Of course it’s not quite as simple as that two line description. Your starting cards are mostly junk, consisting of six militia – useless except in very, very specific circumstances – some rations and some torches. The militia can be upgraded to real grown-up heroes, but this costs a disproportionate amount of XP that is better spent upgrading the heroes themselves (which can be bought as-is from the village) so one of the first things you want to do in Thunderstone is kill every single militia card you have so that it’s not gumming up your deck. Even then it won’t be totally efficient; every monster slain is also added to your deck, and while the monsters are often worth gold and victory points they have no utility whatsoever when you take their rotting, foetid corpses down into the dungeon with you. This provides a fairly nice counterbalancing mechanic as well as a strategic consideration similar to that of A Few Acres Of Snow: killing a lot of low-to-mid value monsters can get a lot of points for little outlay, but it’ll also make your future dungeon forays far less effective since your hands will now mostly be composed of those monster cards. The player in the lead is also at a disadvantage as he has more of them than anyone else. It’s nice and elegant and provides players with the risk/reward element that’s sorely missing from Dominion, which all too often devolves into everyone ignoring the one and three point victory cards and concentrating solely on the high-value six pointers in order to preserve deck efficiency.

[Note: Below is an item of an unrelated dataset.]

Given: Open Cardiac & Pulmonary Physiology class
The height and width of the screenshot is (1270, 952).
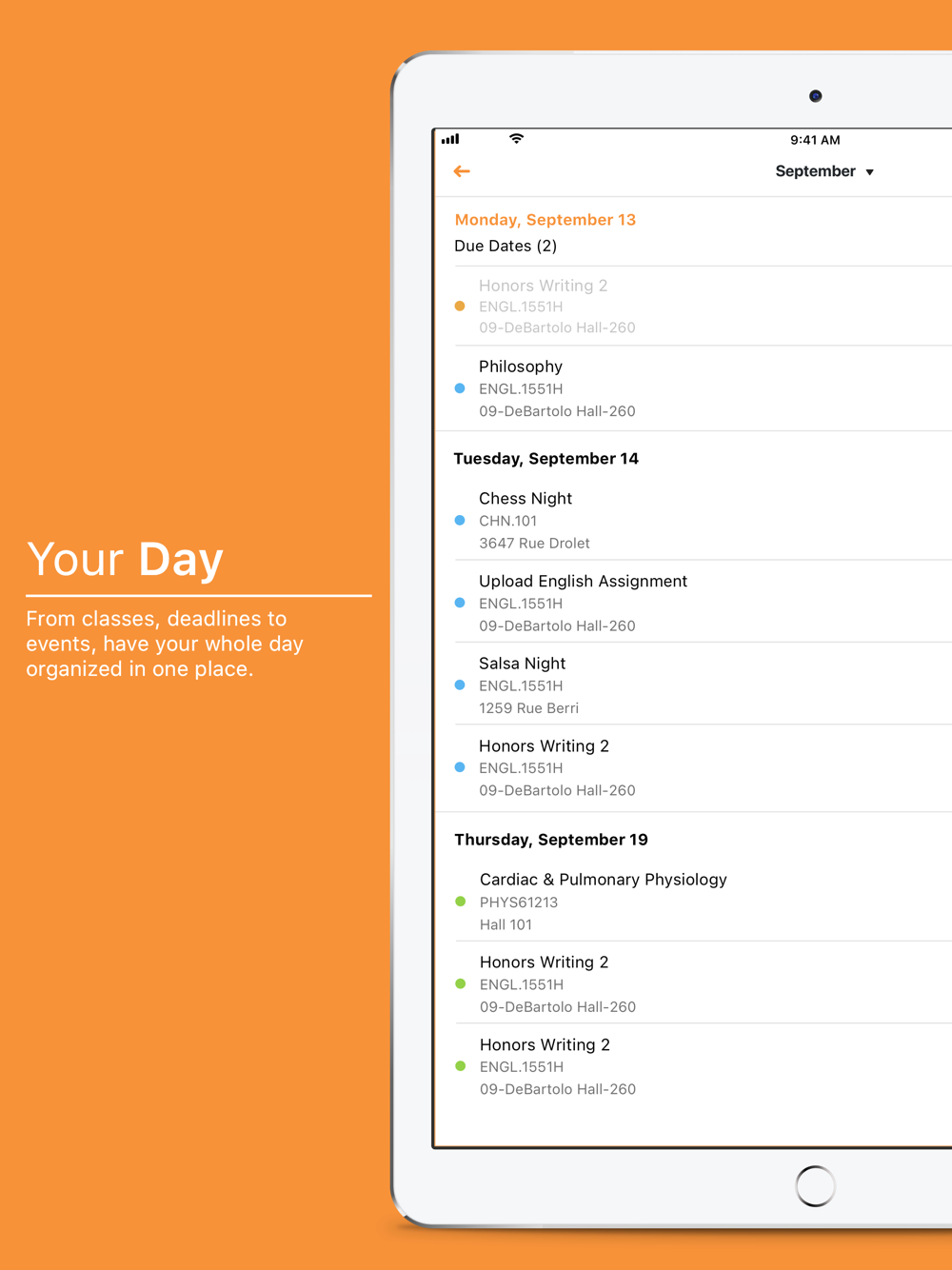Looking at the screenshot, I should click(603, 880).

There are other factors that keep the game interesting. Some monsters are only vulnerable to magic attacks. Some monsters are immune to it. Some monsters inflict nasty status effects on the heroes fighting them, up to and including autokilling them if they’re of the wrong type and they don’t have the right items. Fighting a monster that lives deeper in the dungeon without enough light (in the form of torches and other items) will incur a hefty combat penalty. And every time a monster gets to the front row of the dungeon they can inflict a Breaching effect on every player in the game; only a few monsters have these, but they’re all genuinely nasty and cause players to prioritise and kill the breaching monsters before they reach the front of the dungeon queue.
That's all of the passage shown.